TAREFAS A FAZER:
**1.** Escreva sem nenhuma alteração o trecho do acórdão que começa em "E, na procedência" e vai até "e seja absolvido.".
**2.** Dê o que vem a seguir no acórdão, a partir da última frase mostrada.

TRECHO FORNECIDO:
────

Acórdão nº 1310/14.5TABRG.G1 de Tribunal da Relação de Guimarães, 09 de Janeiro de 2017

Magistrado ResponsávelALDA CASIMIRO
Data da Resolução09 de Janeiro de 2017
EmissorTribunal da Relação de Guimarães

Acordam, em conferência, na Secção Penal do Tribunal da Relação de Guimarães, Relatório No âmbito do processo comum (Tribunal Singular) com o nº 1310/14.5TABRG que corre termos na Secção Criminal (J1) da Inst. Local de Braga, Comarca de Braga, foi o arguido, Américo J.

, divorciado, nascido a…, natural de …, Vila Verde, filho de A… e de M…, residente na Rua … Vila Verde, condenado pela prática de um crime de burla, p. e p. pelos arts. 217º, nº 1, do Cód. Penal, na pena de 160 (cento e sessenta) dias de multa, à taxa diária de €6,00 (seis euros), num total de €960,00 (novecentos e sessenta euros).

E, na procedência parcial do pedido de indemnização civil, foi o arguido/ demandado condenado a pagar aos demandantes Pedro D. e Sílvia R. a quantia de €6.200,00 (seis mil e duzentos euros), acrescida de juros de mora à taxa legal de 4% contados desde a notificação para a contestação do pedido de indemnização civil sobre o montante de €5.000,00 (cinco mil euros) e desde a data da presente sentença sobre o montante de €1.200,00 (mil e duzentos euros) até integral pagamento.

* Sem se conformar com a decisão, o arguido interpôs o presente recurso pedindo que se revogue a sentença recorrida e seja absolvido.

Para tanto, formula as conclusões que se transcrevem: I- Nos termos da sentença, ora objecto de recurso, o recorrente foi condenado: “pela prática de um crime de burla p. e p. pelo artigo 217º, nº 1 CP na pena de 160 (cento e sessenta) dias de multa, à taxa diária de €6,00 (seis euros), num total de €960,00 (novecentos e sessenta euros)” “a pagar aos demandantes a quantia de €6.200,00 (seis mil e duzentos euros), acrescida de juros de mora à taxa legal de 4% contados desde a notificação para a contestação do pedido de indemnização civil sobre o montante de €5.000,00 (cinco mil euros) e desde a data da presente sentença sobre o montante de €1.200,00 (mil e duzentos euros) até integral pagamento” DA NULIDADE DA SENTENÇA II- Os pontos 5º, 9º, 10º e 13º dos factos dados por provados pelo Tribunal a quo, são diferentes dos factos que vinham descritos na acusação e lidos em audiência de julgamento de 09/05/2016, às 14:36:19, (CD/rotações: 00:01:32 às 00:07:13) porque alteram a extensão dos factos ou passaram a conter expressões e aditamentos tendentes a desvirtuar o sentido e o alcance dos factos da acusação.

────

LINHAS FORNECIDAS:
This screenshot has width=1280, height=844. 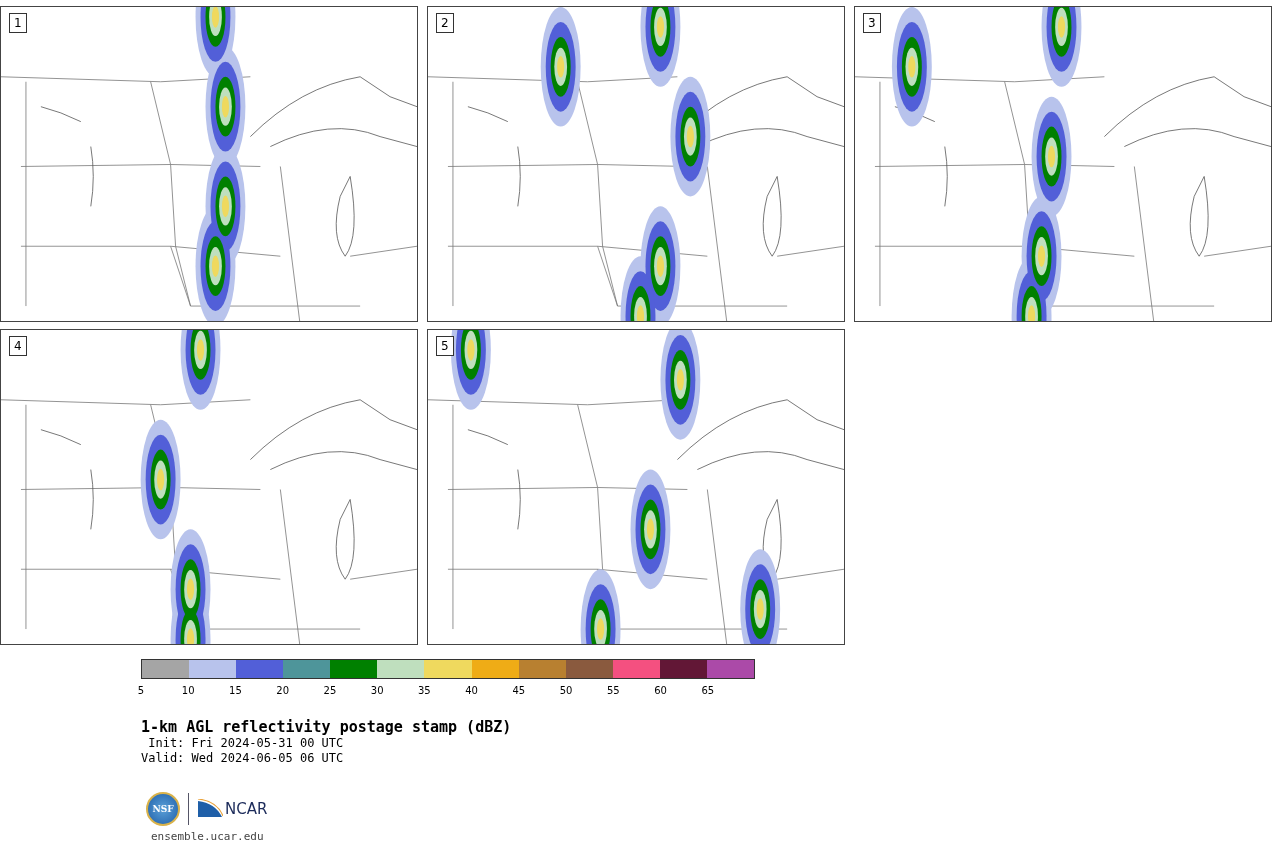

────

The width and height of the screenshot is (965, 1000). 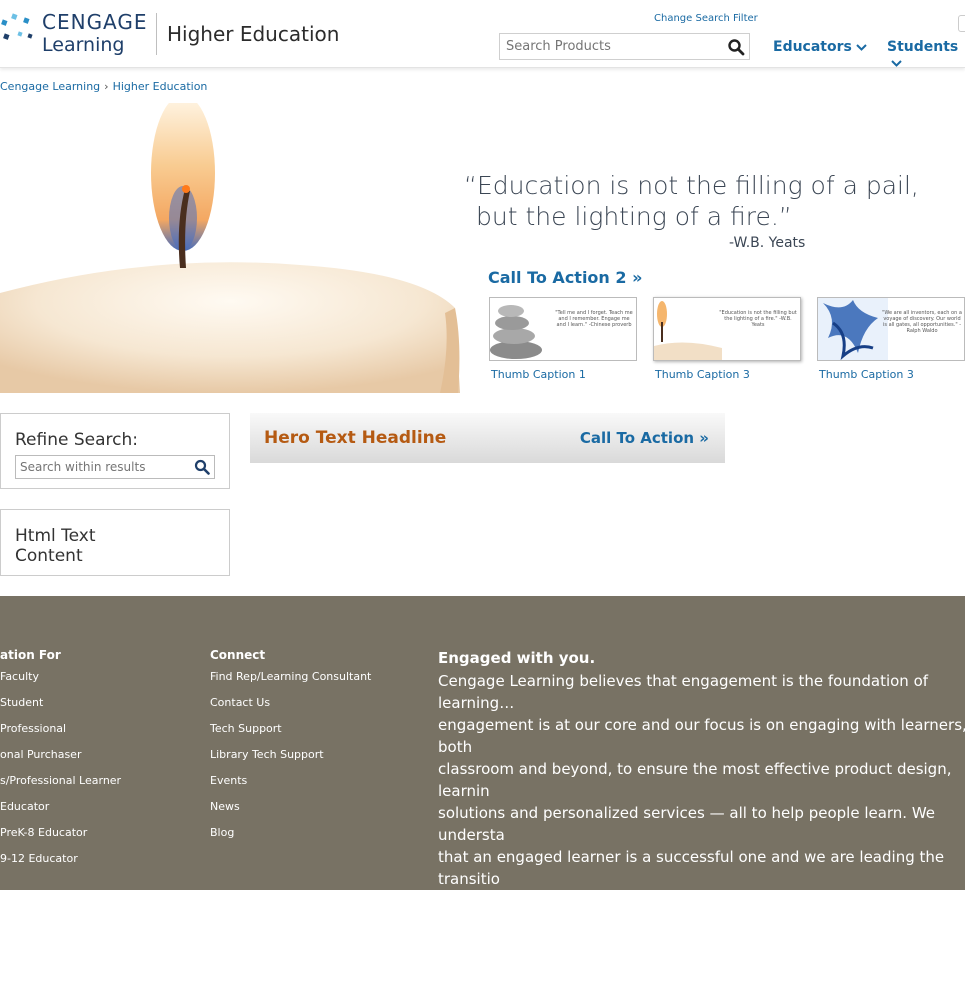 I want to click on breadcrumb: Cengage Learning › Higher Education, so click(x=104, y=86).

────

RESULTADOS POR TAREFA:
**1.**
E, na procedência parcial do pedido de indemnização civil, foi o arguido/ demandado condenado a pagar aos demandantes Pedro D. e Sílvia R. a quantia de €6.200,00 (seis mil e duzentos euros), acrescida de juros de mora à taxa legal de 4% contados desde a notificação para a contestação do pedido de indemnização civil sobre o montante de €5.000,00 (cinco mil euros) e desde a data da presente sentença sobre o montante de €1.200,00 (mil e duzentos euros) até integral pagamento.

* Sem se conformar com a decisão, o arguido interpôs o presente recurso pedindo que se revogue a sentença recorrida e seja absolvido.

**2.**
III- Acresce que, conforme se constata pelas actas da audiência de discussão e julgamento, bem como pela audição da prova produzida em julgamento e devidamente documentada, o Tribunal a quo não comunicou ao arguido qualquer alteração dos factos, nem tão-pouco lhe concedeu prazo para que este preparasse a sua defesa.

IV- Esta alteração dos factos só encontra cabal justificação na prova testemunhal que foi produzida e na difícil coexistência entre a versão da acusação e a versão dos ofendidos em sede de julgamento.

V- O Tribunal recorrido operou uma alteração não substancial dos factos elencados em 5), 9), 10) e 13), quando comparados com os que vinham descritos na acusação e, assim, almejou limitar as informações que o arguido alegadamente transmitiu aos ofendidos, por forma a “caberem” na prova testemunhal que foi produzida, conciliando assim os factos aos depoimentos dos ofendidos com o intuito de, assim, dar como provados factos que, de outra forma não podiam ser dados como provados.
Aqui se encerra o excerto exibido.